A joke from the television show “Nurse Jackie” is “What do you call a nurse with a bad back?” “Unemployed.” Brown says this line illustrates just how much nurses worry about getting injured on the job.

People say this like you would talk about a football player — like it’s an accepted part of the job. But to me it’s just unacceptable.

Brown says she hadn’t realized how physically able you need to be in order to be a nurse. And the job doesn’t do much to guarantee safety. “I’ve seen doctors in crutches or in wheelchairs, but that can’t happen if you’re a bedside nurse,” she says.

So what changes does Brown recommend to improve the situation?

More staff available

“The main thing is having enough people on the floor,” she says.  “As patients get heavier, I don’t think they realize what that means for us.”  Some hospitals even have dedicated teams to handle patient lifting and moving.

If dedicated lift teams aren’t workable, then Brown suggests a shift in mindset. She says assisting a patient needs to be perceived as everyone’s work, including doctors. Many hospitals already have the policy of “all hands on deck” to respond to a call light. “You’ve got these bodies on the floor and there are people who could help, so why not ask them to help?” she says.

Increased safety awareness

Hospital administrators should make injury prevention a higher priority. Just as factories have signs with safety awareness, hospitals could do the same. Something like, “Our last back injury was X number of days ago.” This increased visibility gives everyone a goal to work toward.

You’ve got these bodies on the floor and there are people who could help, so why not ask them to help?

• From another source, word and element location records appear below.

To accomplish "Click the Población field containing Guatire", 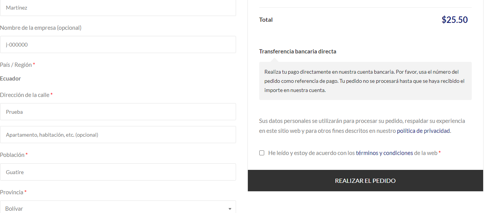I will pos(118,172).
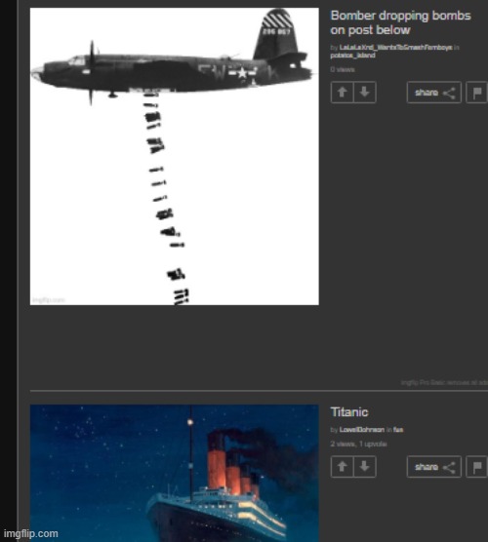Open the bomber airplane image
Viewport: 488px width, 542px height.
[175, 156]
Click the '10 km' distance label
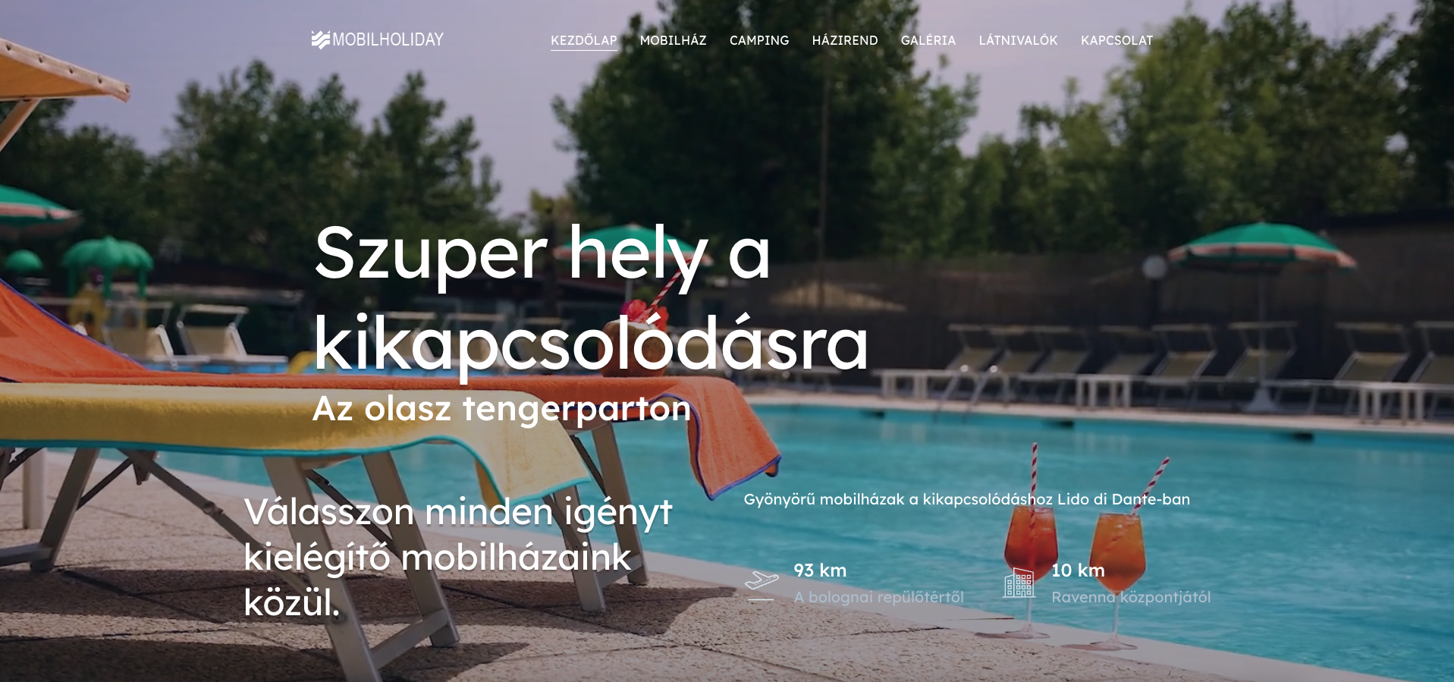 [x=1078, y=570]
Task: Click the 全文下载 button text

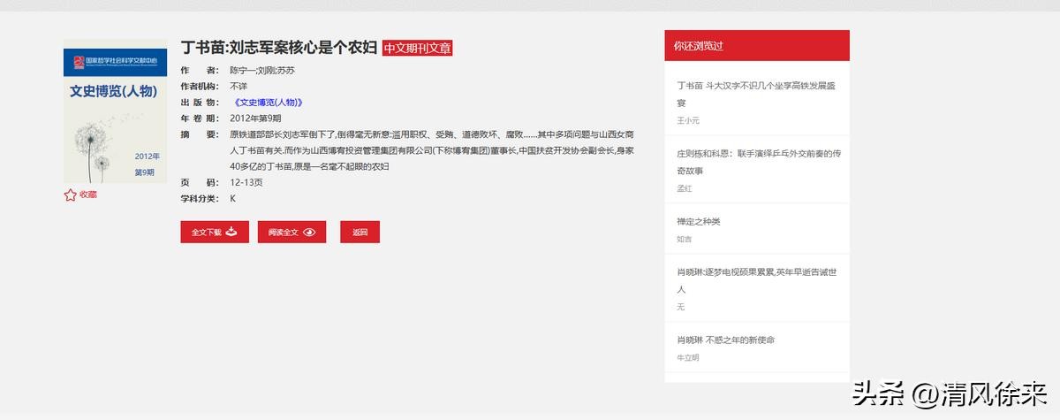Action: tap(206, 233)
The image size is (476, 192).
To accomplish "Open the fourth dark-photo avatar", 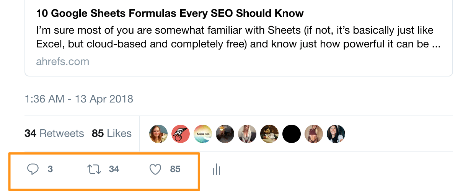I will (225, 134).
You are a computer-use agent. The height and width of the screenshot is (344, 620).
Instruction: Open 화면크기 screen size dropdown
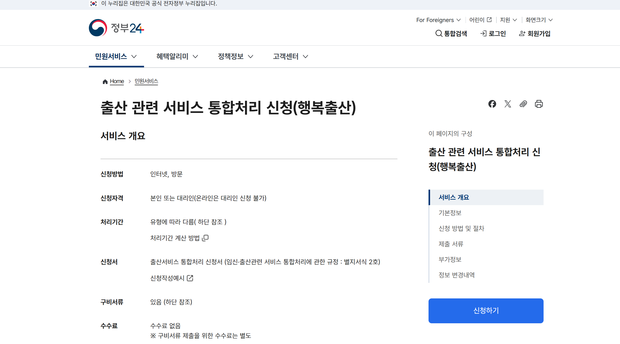tap(539, 20)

Greater accountability of hospitals

Instead of asking nurses to report their injuries, hospitals should have to answer to an external agency. “If you make a rule and put penalties on them, hospitals will comply,” says Brown. She cites Medicare’s no-payment rule for patients readmitted within 30 days as an example. The key is to have the reporting managed by an outside agency and to have financial consequences.

Brown recently transitioned to doing home hospice work, which is less back straining.  “People at the end of their lives weigh less,” she says, “and there are family members available to help.”